WRC13 June 20263 min readBy Motorsport News

Hyundai Targets Gravel Revival to 'Annoy' Toyota in WRC Run-In

Toyota leads the 2026 WRC by 127 points at halfway, but Hyundai is betting on road position and a gravel-heavy second half to fight back. Sporting director Andrew Wheatley wants to be 'as annoying as possible' to Toyota from the Acropolis onwards.

Hyundai Targets Gravel Revival to 'Annoy' Toyota in WRC Run-In

Key Takeaways

  • 1.Because of our championship position, road order should be quite good most of the year." Wheatley sees genuine opportunity on the run of gravel events from the EKO Acropolis Rally Greece (25-28 June) onwards.
  • 2."We think probably we can be super competitive on 75% [of the remaining rallies] and fighting to win on probably 40-50%," he said.
  • 3.Toyota has turned the first half of the 2026 World Rally Championship into a procession, and Hyundai knows it.

Toyota has turned the first half of the 2026 World Rally Championship into a procession, and Hyundai knows it. Seven rounds in, the GR Yaris Rally1 has won six rallies, filled 18 of 21 podium places and built a 127-point lead in the manufacturers' standings. Elfyn Evans heads an all-Toyota top five in the drivers' table. Yet as the championship swings back to gravel for its entire second half, Hyundai believes the picture is about to change.

The Korean manufacturer sits second, comfortably clear of M-Sport Ford, with one win, three podiums and 243 points. Adrien Fourmaux is its best-placed driver in sixth on 89 points, one shy of Sebastien Ogier, with 2024 world champion Thierry Neuville seventh on 73. The numbers reflect a team with pace but not the all-surface consistency to match Toyota's depth, a weakness brutally exposed across a Tarmac-heavy opening run.

Hyundai's second-half plan is built on road position and gravel. Because of its lower championship standing, its cars start further back on loose-surface stages, an advantage when the leaders sweep a clean line for everyone behind.

"To be as annoying as possible to all of the Toyota competitors," sporting director Andrew Wheatley told DirtFish when asked for the target. "There's a couple of advantages that we're going to have in the second half of the year. Because of our championship position, road order should be quite good most of the year."

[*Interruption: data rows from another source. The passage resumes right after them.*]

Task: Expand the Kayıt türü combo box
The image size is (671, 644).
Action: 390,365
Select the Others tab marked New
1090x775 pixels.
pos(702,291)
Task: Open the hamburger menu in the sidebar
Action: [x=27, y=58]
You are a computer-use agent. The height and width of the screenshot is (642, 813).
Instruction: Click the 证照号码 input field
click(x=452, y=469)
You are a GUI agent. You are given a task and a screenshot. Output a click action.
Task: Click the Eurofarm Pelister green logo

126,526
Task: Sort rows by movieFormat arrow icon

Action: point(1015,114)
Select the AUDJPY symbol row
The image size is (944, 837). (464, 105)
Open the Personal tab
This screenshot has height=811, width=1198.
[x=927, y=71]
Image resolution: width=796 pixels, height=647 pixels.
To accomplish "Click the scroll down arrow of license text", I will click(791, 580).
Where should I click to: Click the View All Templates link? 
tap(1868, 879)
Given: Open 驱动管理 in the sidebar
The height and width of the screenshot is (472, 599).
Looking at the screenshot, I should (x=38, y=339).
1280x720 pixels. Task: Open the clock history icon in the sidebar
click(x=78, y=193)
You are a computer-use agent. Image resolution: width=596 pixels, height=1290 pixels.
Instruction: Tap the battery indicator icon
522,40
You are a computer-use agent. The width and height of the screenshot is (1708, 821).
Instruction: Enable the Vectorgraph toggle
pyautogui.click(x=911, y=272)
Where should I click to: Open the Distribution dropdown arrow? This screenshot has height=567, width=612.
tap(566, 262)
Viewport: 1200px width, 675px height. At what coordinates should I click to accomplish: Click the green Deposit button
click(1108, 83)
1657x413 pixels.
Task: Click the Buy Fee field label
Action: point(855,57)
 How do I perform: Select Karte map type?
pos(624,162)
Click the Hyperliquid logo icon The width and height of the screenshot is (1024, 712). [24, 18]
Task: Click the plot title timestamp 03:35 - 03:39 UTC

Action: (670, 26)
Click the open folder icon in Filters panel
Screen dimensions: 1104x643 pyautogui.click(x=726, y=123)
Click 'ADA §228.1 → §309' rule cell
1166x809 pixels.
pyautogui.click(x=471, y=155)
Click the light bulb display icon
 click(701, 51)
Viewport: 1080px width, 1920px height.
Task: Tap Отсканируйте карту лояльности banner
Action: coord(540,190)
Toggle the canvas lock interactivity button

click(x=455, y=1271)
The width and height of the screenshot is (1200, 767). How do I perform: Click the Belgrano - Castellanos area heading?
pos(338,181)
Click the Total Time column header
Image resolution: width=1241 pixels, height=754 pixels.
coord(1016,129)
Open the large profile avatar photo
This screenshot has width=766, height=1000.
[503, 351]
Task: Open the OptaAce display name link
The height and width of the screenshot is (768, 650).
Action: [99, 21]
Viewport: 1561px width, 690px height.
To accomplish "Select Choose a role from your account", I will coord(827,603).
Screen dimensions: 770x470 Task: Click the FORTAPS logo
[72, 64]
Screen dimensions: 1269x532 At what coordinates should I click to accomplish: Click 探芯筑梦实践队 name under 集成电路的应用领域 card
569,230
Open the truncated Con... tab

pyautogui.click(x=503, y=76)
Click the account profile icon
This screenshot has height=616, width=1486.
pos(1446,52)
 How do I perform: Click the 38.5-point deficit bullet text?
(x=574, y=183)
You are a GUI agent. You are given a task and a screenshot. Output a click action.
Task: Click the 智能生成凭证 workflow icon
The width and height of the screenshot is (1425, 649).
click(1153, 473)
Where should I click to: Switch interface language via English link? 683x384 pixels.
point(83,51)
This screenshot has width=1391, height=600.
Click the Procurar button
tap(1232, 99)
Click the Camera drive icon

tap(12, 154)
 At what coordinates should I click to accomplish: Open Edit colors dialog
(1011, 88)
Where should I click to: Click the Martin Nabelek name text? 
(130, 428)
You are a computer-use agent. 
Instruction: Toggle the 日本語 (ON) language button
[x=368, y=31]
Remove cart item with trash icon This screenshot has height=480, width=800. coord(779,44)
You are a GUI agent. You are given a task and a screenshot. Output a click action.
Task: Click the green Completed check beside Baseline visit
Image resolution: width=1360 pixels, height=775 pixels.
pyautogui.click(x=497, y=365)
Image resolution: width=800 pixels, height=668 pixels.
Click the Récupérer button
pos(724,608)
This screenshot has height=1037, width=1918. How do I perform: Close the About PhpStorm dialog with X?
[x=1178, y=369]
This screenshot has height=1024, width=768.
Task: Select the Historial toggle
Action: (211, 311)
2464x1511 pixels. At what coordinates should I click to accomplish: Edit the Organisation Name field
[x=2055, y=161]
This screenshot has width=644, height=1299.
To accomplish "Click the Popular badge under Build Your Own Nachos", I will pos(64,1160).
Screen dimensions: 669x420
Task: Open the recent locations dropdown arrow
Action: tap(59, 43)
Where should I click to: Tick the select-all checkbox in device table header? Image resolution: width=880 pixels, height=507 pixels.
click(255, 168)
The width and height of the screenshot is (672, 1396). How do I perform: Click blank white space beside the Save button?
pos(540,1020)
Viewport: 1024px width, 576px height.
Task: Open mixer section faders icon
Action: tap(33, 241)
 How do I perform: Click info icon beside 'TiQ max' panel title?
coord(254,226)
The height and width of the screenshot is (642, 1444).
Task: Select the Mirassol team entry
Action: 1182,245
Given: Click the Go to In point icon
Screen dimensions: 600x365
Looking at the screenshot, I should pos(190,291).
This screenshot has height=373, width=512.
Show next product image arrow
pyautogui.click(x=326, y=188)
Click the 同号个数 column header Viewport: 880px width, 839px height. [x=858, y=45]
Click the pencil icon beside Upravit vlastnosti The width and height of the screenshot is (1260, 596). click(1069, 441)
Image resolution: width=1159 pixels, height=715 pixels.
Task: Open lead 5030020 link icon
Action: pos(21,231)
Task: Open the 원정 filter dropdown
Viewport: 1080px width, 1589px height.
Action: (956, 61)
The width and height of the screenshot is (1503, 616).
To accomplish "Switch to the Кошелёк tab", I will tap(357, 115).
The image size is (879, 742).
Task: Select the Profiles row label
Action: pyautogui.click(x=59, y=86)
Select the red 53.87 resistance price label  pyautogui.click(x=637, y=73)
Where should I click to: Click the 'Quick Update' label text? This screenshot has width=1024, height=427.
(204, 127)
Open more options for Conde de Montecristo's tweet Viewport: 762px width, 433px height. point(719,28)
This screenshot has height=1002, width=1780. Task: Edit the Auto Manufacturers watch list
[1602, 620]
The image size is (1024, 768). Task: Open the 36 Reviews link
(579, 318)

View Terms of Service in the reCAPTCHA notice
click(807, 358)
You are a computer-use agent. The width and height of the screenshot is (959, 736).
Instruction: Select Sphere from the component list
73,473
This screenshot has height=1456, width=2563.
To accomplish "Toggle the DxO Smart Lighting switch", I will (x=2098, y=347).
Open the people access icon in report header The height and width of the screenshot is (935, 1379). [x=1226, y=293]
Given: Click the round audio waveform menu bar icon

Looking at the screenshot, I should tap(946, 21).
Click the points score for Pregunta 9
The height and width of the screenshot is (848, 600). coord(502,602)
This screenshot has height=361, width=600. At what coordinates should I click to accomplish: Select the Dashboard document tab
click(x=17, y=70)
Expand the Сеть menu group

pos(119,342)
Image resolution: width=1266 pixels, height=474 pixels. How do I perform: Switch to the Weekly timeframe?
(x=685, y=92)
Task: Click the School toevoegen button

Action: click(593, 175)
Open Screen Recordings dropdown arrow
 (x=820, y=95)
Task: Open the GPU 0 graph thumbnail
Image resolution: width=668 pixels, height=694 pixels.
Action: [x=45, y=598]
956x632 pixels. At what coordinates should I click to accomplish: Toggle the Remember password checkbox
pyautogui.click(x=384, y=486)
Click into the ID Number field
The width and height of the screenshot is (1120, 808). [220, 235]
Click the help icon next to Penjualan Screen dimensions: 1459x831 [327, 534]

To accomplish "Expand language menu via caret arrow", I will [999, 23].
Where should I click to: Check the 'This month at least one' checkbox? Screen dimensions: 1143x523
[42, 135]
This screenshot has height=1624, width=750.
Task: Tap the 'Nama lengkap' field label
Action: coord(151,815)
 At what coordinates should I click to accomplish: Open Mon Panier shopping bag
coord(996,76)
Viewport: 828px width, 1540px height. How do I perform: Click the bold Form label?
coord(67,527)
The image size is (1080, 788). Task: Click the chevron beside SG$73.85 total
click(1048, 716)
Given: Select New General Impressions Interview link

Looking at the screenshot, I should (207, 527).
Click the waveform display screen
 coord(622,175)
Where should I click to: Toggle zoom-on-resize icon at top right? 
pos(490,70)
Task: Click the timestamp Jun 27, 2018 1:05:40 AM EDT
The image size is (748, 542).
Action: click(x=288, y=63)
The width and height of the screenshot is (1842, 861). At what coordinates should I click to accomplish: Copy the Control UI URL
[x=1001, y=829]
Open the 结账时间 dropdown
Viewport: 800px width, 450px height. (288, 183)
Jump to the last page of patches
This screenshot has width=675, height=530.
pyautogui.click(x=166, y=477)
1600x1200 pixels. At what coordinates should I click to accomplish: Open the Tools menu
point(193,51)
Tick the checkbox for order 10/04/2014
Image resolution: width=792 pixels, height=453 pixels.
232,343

Wheatley sees genuine opportunity on the run of gravel events from the EKO Acropolis Rally Greece (25-28 June) onwards. "We think probably we can be super competitive on 75% [of the remaining rallies] and fighting to win on probably 40-50%," he said. "The events most similar to Portugal, Greece, Sardinia, Saudi, are the kind of events that have traditionally suited the car. If we have grip, the car is back."

Neuville, who delivered Hyundai's only win of the year in Portugal, said the team "needs to be strong" over the second half and expects to be "more comfortable with the car on gravel, [so] it will be more competitive". His Portugal victory, the 23rd of his career, came four weeks after he crashed out of the lead in Croatia on the final stage. "We needed to fight back," he said afterwards.

Fourmaux, still chasing a maiden WRC win, is targeting a championship recovery on the surfaces that suit him. "If it goes well as in Kenya and in Portugal, I think we have a chance to catch some position," he told DirtFish. "It's quite far, but we never know until the end."

Toyota's challenge may be more internal than external. With Evans, Takamoto Katsuta, a two-time winner in 2026 and the first Japanese driver ever to lead the standings, plus Ogier, Oliver Solberg and Sami Pajari all capable of taking points off one another, the team's biggest task could be managing a five-way fight without blunting the freedom that has made it so strong.

That tension defines the run-in. Greece, Estonia, Finland, Paraguay, Chile, Italy and Saudi Arabia offer the rough, fast and hot gravel where Hyundai expects to be sharper, and where Toyota's only real vulnerability, so many frontrunners exposed to the same trouble, could finally cost it. Whether Portugal was a one-off or the start of a genuine fightback is the question that will shape the title race.